Entre le mythe et la réalité

Une légende libanaise raconte que près du village d’Ehmej, dans le district de Jbeil (Byblos), se dresse un pic nommé la « Corne » de Hafroun (Qornat Hafroun).

Hafroun et Nafroun sont deux demi-dieux jumeaux nés sur ce sommet étroit et aride.

 

Or Hafroun, comme son nom l’indique, est celui qui « creuse » (hafar) le roc, laboure et pioche ; en vain le fait-il ; on le trouvera un jour mort de faim, de froid et de misère sur son rocher stérile.

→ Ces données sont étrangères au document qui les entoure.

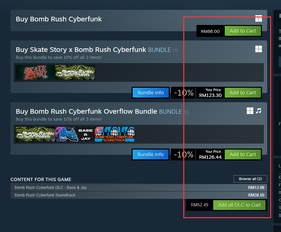The width and height of the screenshot is (281, 232).
Task: Open Skate Story game thumbnail
Action: [36, 72]
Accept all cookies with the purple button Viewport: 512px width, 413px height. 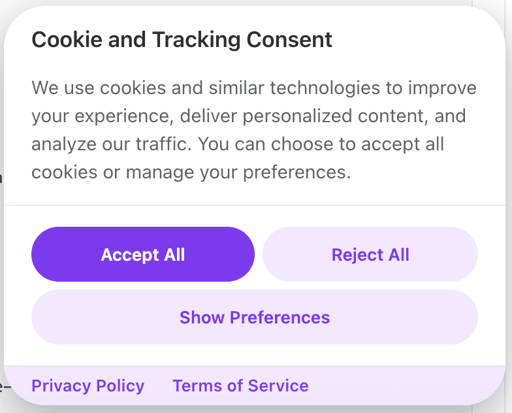pos(142,254)
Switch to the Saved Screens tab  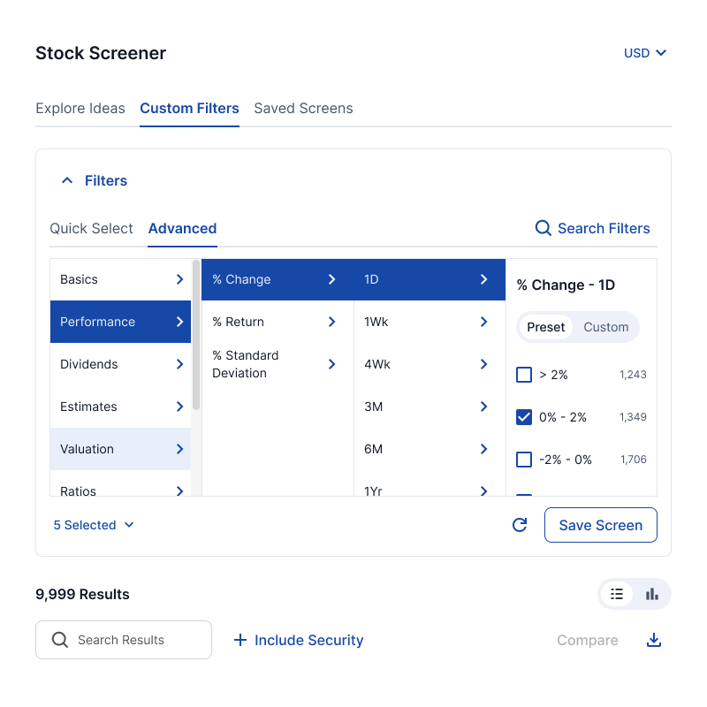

Son frère Nafroun, comme son nom le suggère, avait émigré au loin, (nafar) cherchant fortune ailleurs ; la mer l’emporte dans l’inconnu ; on en perd la trace ou, il perd lui-même le chemin du retour.

 

Selon l’historien maronite, le Père Michel Hayek, toute l’histoire des Maronites dans leur rapport avec leur terre est condensée dans cette légende. Sur la terre des dieux, il y a les Hafroun, ces Maronites accrochés à leurs montagnes qu'ils s’acharnent à creuser et à cultiver en bravant les intempéries de la nature et les hostilités des hommes. Mais il y a aussi les Nafroun, ces Maronites émigrés qui se sont aventurés au-delà des mers.

 

Tout l’enjeu des Maronites consistera à infirmer la légende par l’histoire, à démentir le mythe par la réalité, à briser la fatalité pour faire en sorte que les Hafroun, les Maronites du Liban, ne meurent pas de misère sur leur montagne, et que les Nafroun, leurs frères émigrés, ne perdent pas la mémoire de la terre dans l’anonymat du monde.